### Task prompt:
Can you reproduce the entries below with every "GUI agent" changed to "desktop automation agent" and everything else left the same?

### Available data:

# # #

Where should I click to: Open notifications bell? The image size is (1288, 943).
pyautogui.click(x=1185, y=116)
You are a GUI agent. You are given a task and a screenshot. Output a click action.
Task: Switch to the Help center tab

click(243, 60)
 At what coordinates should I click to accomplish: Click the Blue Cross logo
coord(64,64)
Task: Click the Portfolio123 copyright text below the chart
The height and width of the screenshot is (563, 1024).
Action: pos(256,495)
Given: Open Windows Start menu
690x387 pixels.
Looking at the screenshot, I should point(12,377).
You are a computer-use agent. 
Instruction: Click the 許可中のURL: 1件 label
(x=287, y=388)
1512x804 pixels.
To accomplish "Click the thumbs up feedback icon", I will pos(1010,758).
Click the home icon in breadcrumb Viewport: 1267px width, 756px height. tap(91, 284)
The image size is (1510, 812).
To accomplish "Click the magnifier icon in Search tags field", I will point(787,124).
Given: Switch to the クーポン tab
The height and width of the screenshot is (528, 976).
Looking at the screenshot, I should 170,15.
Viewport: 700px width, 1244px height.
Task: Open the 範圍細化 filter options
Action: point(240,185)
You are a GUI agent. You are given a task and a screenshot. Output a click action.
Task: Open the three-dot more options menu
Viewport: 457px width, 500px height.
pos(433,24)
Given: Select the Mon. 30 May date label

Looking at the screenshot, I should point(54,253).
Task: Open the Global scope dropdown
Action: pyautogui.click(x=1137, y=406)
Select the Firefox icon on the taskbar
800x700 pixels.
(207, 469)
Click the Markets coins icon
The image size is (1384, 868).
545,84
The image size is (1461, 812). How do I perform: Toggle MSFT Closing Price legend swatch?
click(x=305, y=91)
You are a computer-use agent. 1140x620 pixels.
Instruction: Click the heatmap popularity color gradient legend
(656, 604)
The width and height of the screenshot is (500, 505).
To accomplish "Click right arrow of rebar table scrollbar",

# # #

### Answer to this task:
Where should I click to: Open notifications bell? The image size is (1288, 943).
pyautogui.click(x=1185, y=116)
You are a desktop automation agent. You are given a task and a screenshot. Output a click action.
Task: Switch to the Help center tab

click(243, 60)
 At what coordinates should I click to accomplish: Click the Blue Cross logo
coord(64,64)
Task: Click the Portfolio123 copyright text below the chart
The height and width of the screenshot is (563, 1024).
Action: pos(256,495)
Given: Open Windows Start menu
690x387 pixels.
Looking at the screenshot, I should point(12,377).
You are a computer-use agent. 
Instruction: Click the 許可中のURL: 1件 label
(x=287, y=388)
1512x804 pixels.
To accomplish "Click the thumbs up feedback icon", I will pos(1010,758).
Click the home icon in breadcrumb Viewport: 1267px width, 756px height. tap(91, 284)
The image size is (1510, 812).
To accomplish "Click the magnifier icon in Search tags field", I will point(787,124).
Given: Switch to the クーポン tab
The height and width of the screenshot is (528, 976).
Looking at the screenshot, I should 170,15.
Viewport: 700px width, 1244px height.
Task: Open the 範圍細化 filter options
Action: point(240,185)
You are a desktop automation agent. You are given a task and a screenshot. Output a click action.
Task: Open the three-dot more options menu
Viewport: 457px width, 500px height.
pos(433,24)
Given: Select the Mon. 30 May date label

Looking at the screenshot, I should point(54,253).
Task: Open the Global scope dropdown
Action: pyautogui.click(x=1137, y=406)
Select the Firefox icon on the taskbar
800x700 pixels.
(207, 469)
Click the Markets coins icon
The image size is (1384, 868).
545,84
The image size is (1461, 812). How do I perform: Toggle MSFT Closing Price legend swatch?
click(x=305, y=91)
You are a computer-use agent. 1140x620 pixels.
Instruction: Click the heatmap popularity color gradient legend
(656, 604)
The width and height of the screenshot is (500, 505).
To accomplish "Click right arrow of rebar table scrollbar",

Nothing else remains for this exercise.